Leadership

How Tata Communications fills 60% of roles with internal talent: CHRO explains

Article cover image

Tata Communications’ CHRO argues internal mobility is not about moving people around — it’s about reshaping careers.

In an era where the shelf life of skills is shrinking and projects increasingly dictate how work gets done, companies face a familiar dilemma: how to redeploy talent without stifling ambition. Internal mobility, often invoked in HR boardrooms, risks becoming a buzzword unless it is tied to career growth and business outcomes.


For Aman Gupta, Chief Human Resources Officer at Tata Communications, mobility only creates value when it’s skill-led and employee-driven. “Internal mobility in its truest sense is the democratisation of the career journey,” he told People Matters. “It requires a shift from role-based paths to skill-first development, where employees thrive in a mobility-friendly culture.”

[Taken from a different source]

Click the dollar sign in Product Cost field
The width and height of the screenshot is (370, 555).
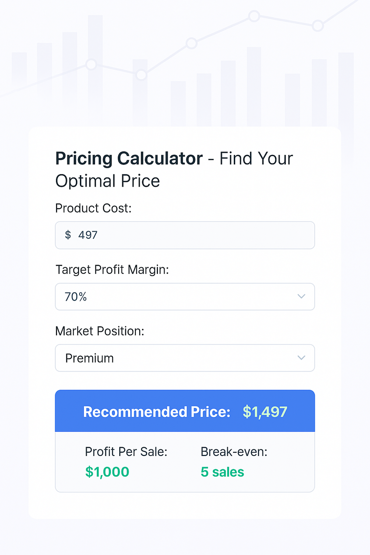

That shift is already visible inside Tata Communications. In FY2024–25, over 60% of open positions were filled by internal candidates. Gupta calls it proof that mobility, when designed to align individual aspiration with organisational need, can serve both sides of the equation.


Breaking cultural deadlocks


The obstacles are not procedural alone. The harder battle, Gupta admitted, lies in mindset. “Managers fearing losing their best employees, and employees being afraid to abandon their comfort zones, are the most usual consequences,” he said.


To break the deadlock, Tata Communications has reframed the role of line managers. Through its Coaching Conversation framework, managers are asked to act as career enablers rather than gatekeepers. Employees, in turn, are urged to have candid dialogues about skills and aspirations.


“Unless the culture encourages mobility as growth, it can be seen as disruption,” Gupta said. “Our leadership believes in leading by example. That makes talent rotation part of our living culture to build a future-ready workforce.”


A key pillar of this approach is skills adjacencies: identifying how existing capabilities can feed into new and emerging roles. For Gupta, this is not about oversimplifying career paths but about recognising potential where it already exists.


An integrated career marketplace and learning ecosystem supports the process. Employees can benchmark their skills against high-demand roles and take up personalised learning journeys. In the last financial year, more than 3,800 employees engaged with the platform.


As Gupta pointed out, “With the half-life of skills shrinking, career lattices — not ladders — are the evolved way of mobility.” In practice, that means moving laterally into projects, short-term gigs and adjacent roles, not waiting years for vertical promotions.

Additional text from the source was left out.